Director, Geriatric Oncology Lineberger Comprehensive Cancer Center Professor of Medicine University of North Carolina Chapel Hill, North Carolina
P16, a gene that inhibits cell division, increases 10 to 20 fold between the ages of 20 and 80, making it a molecular marker of aging. Work by Dr. Muss and colleagues has shown that standard breast cancer chemotherapy ages the immune system in both older and younger women by increasing p16 levels up to 200 percent in immune cells (T-lymphocytes). According to their data, those patients with a greater change in p16 levels during chemotherapy are more likely to have greater hematologic toxicity, a side effect that affects blood cells. Dr. Muss will continue to examine the long-term effects of these changes in the coming year. In addition, he and his team are testing a walking program to see if incorporating an easy exercise regimen can diminish the aging of immune cells associated with chemotherapy and maintain or improve function during adjuvant treatment. They will utilize patient reported outcomes on side-effects of treatment and functional changes, measurement of exercise using a fitness tracker (Fitbit™), assessment of lean body mass, and quality of life in their analyses.

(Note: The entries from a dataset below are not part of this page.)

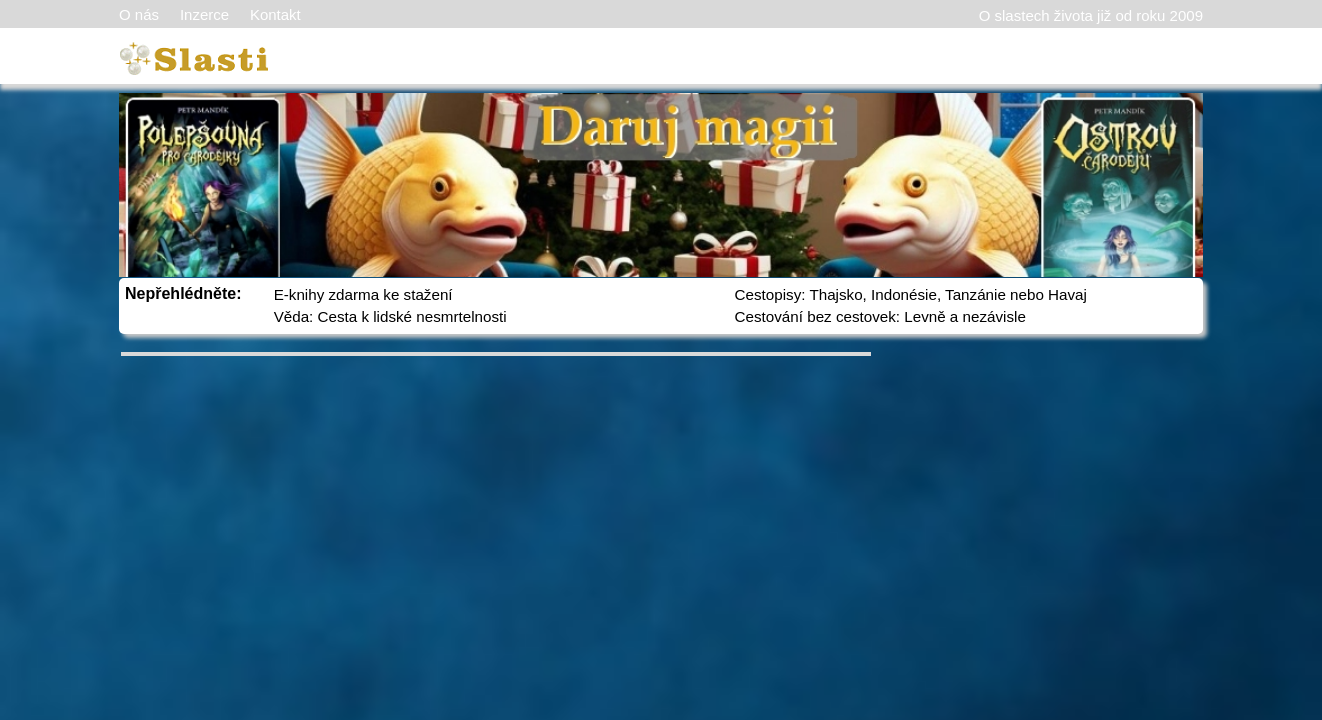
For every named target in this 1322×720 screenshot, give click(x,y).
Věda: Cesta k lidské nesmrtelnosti (390, 316)
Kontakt (275, 14)
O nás (139, 14)
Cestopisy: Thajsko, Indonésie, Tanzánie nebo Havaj (911, 294)
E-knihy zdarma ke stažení (363, 294)
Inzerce (204, 14)
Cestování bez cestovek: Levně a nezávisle (880, 316)
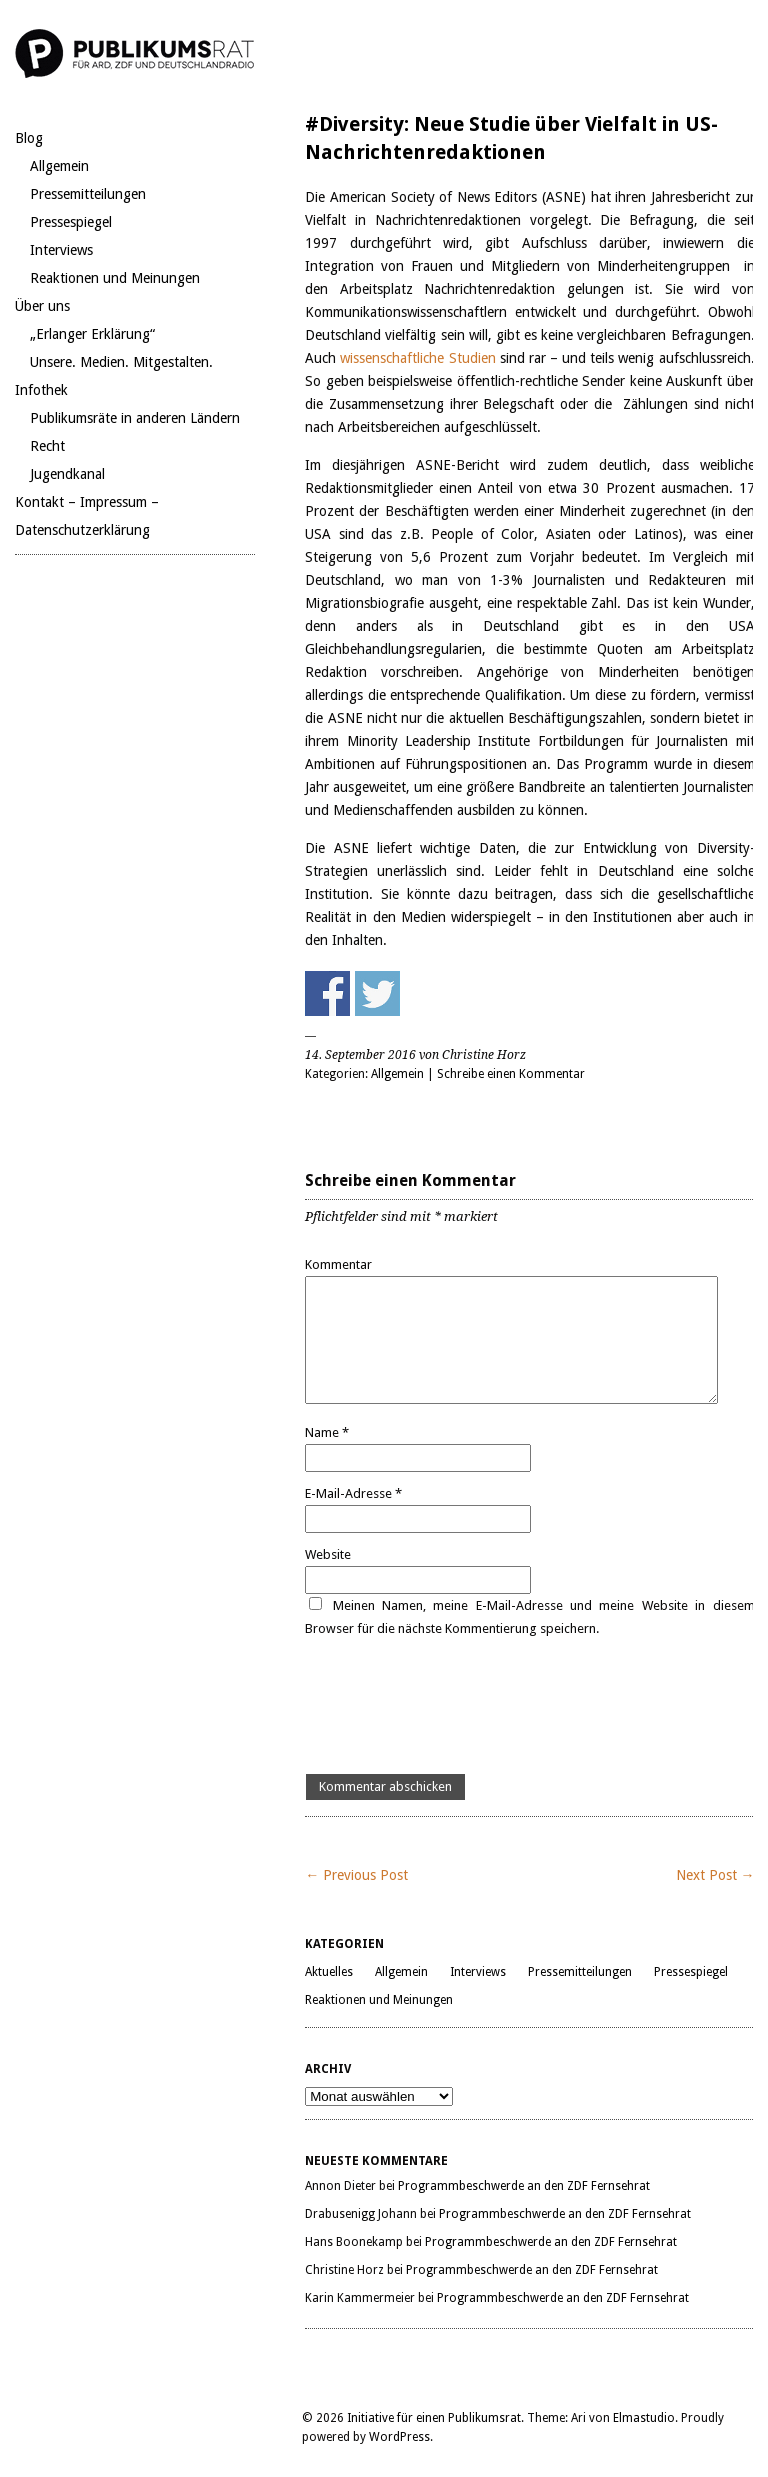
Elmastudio (644, 2418)
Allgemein (59, 166)
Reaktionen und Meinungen (115, 278)
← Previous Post (356, 1875)
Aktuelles (329, 1972)
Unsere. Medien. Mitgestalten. (121, 362)
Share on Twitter (377, 993)
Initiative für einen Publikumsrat (434, 2418)
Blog (29, 138)
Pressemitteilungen (88, 194)
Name (327, 1432)
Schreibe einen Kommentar (511, 1074)
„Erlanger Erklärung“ (92, 334)
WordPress (399, 2437)
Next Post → (715, 1875)
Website (328, 1554)
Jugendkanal (67, 474)
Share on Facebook (327, 993)
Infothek (41, 390)
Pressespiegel (71, 222)
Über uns (42, 306)
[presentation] (457, 1707)
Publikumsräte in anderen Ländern (135, 418)
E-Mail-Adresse (353, 1493)
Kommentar (338, 1264)
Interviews (61, 250)
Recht (47, 446)
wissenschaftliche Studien (415, 358)
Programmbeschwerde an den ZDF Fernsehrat (524, 2186)
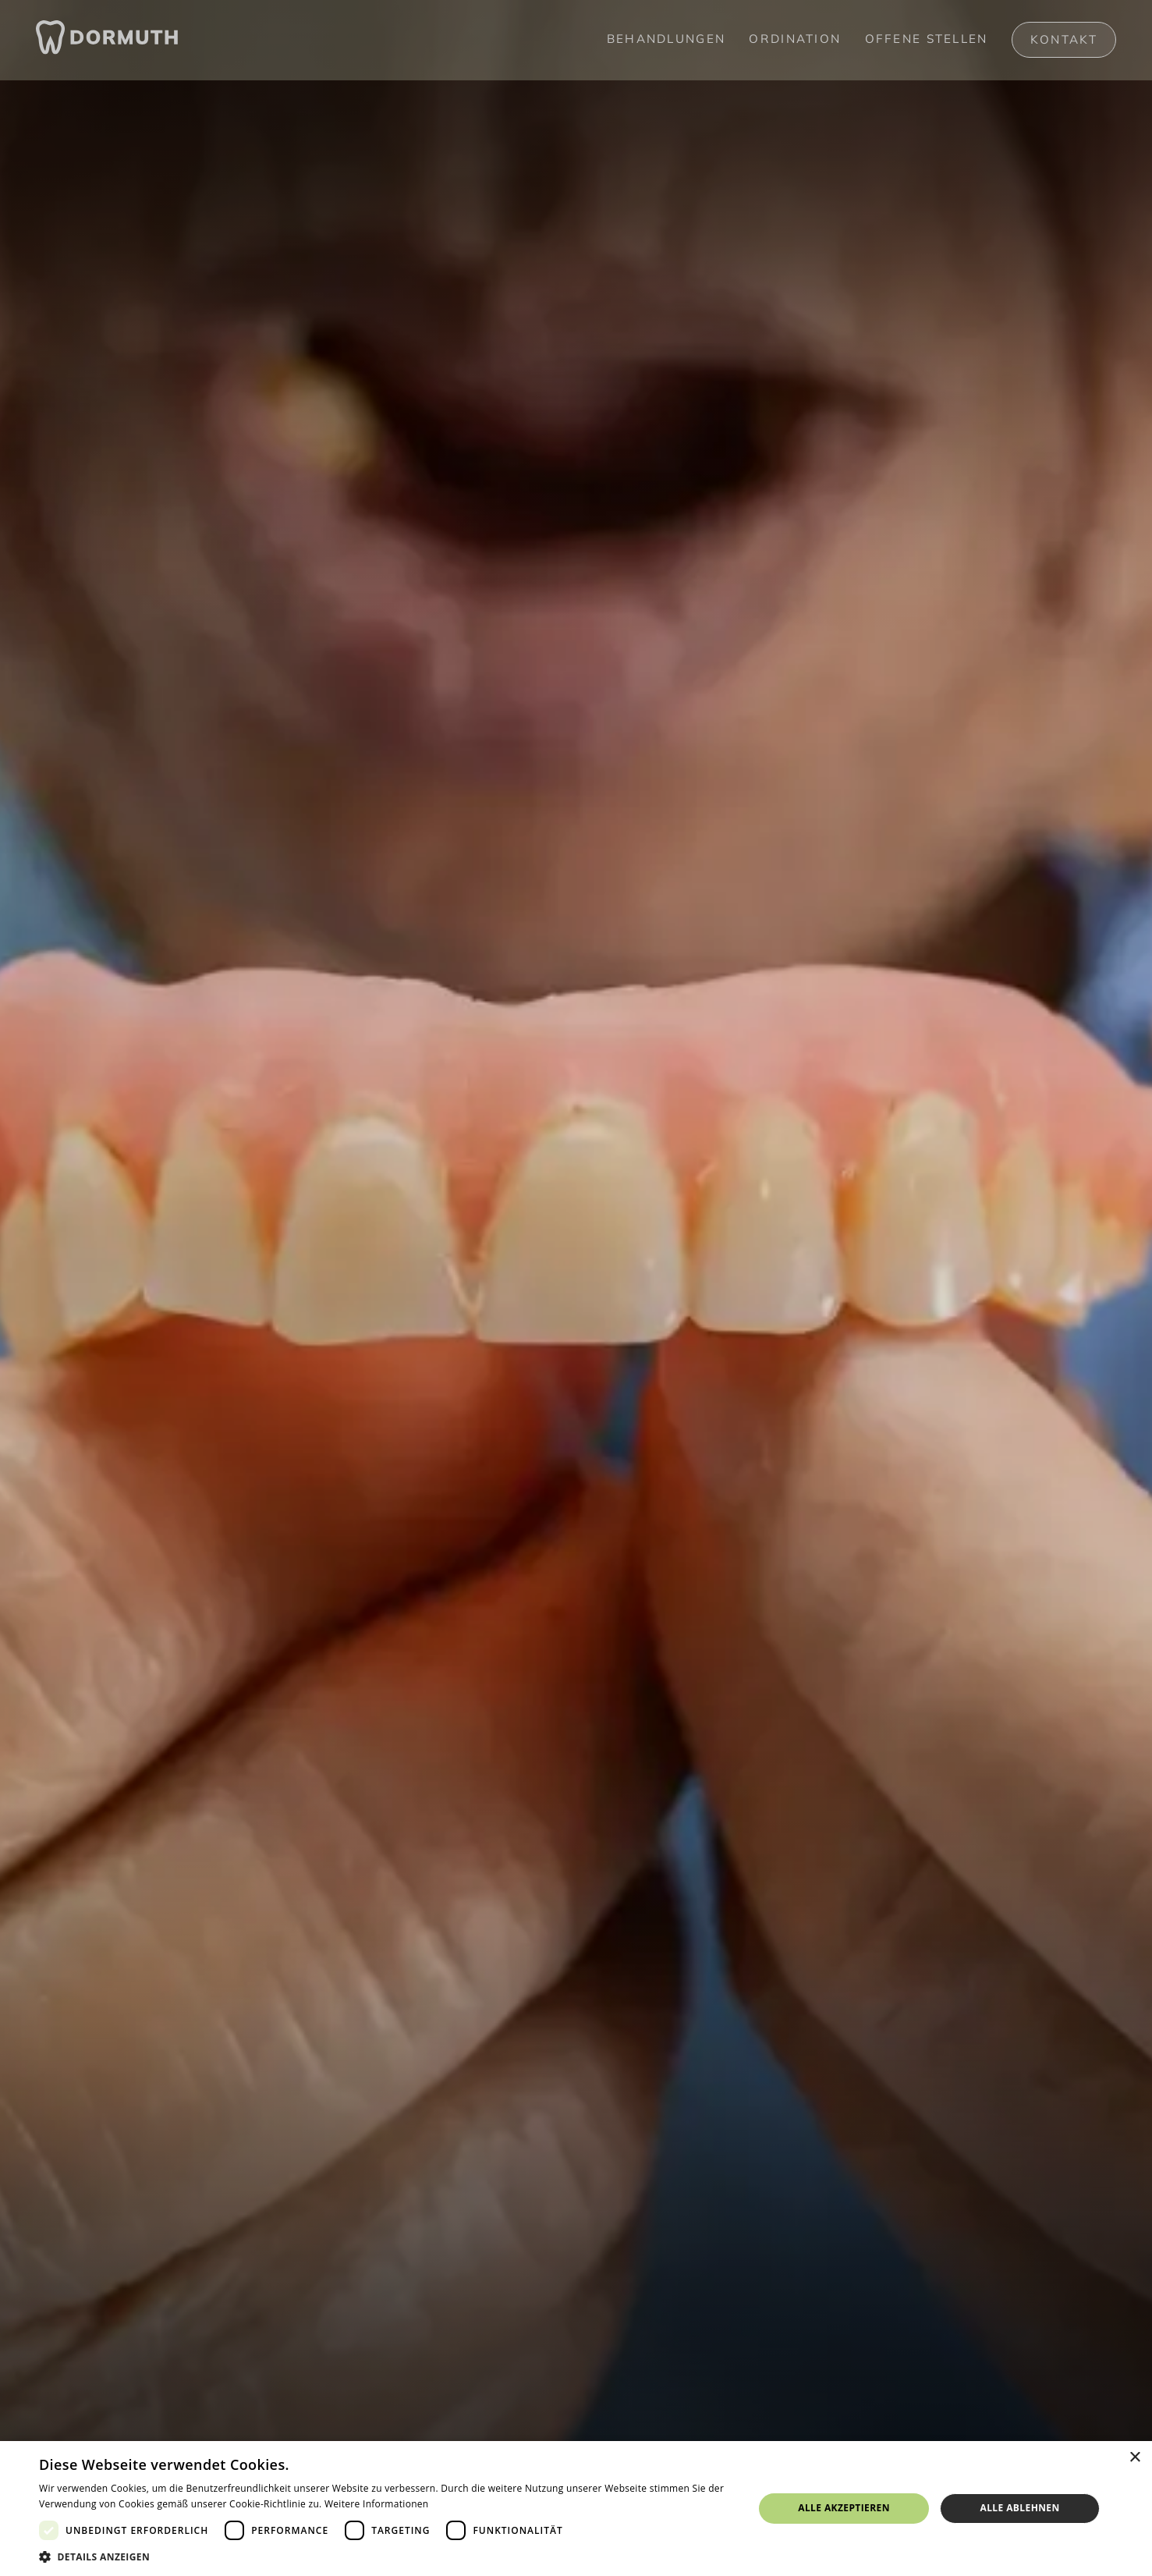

Dr. Muss is an experienced clinician-scientist, a Professor of Medicine at the University of North Carolina School of Medicine, and the Director of the Geriatric Oncology Program at the UNC Lineberger Comprehensive Cancer Center Program. He has a major interest and research expertise in the care of women with breast cancer and has developed and been PI of multiple clinical and translational trials. He was the lead author of a CALGB trial and seminal NEJM article that compared standard with oral chemotherapy in older women with early stage breast cancer. In addition, he has previously chaired the Breast Committee of the CALGB and currently is co-chair the Alliance (NCI Cooperative Group) Committee on Cancer in the Elderly. He has been Medical Oncology Chair and a member of the board of Directors of the American Board of Internal Medicine, and a member of the Board of Directors of the American Society of Clinical Oncology (ASCO) and the Conquer Cancer Foundation. He was awarded the B.J. Kennedy Award in Geriatric Oncology by ASCO, and was awarded the Susan G. Komen for the Cure Brinker Award for Scientific Distinction in Clinical Research in 2012. He served in the US Army in Vietnam where he was awarded the Bronze Star medal. His current research focuses on geriatric oncology and breast cancer, with a special interest in breast cancer in older women.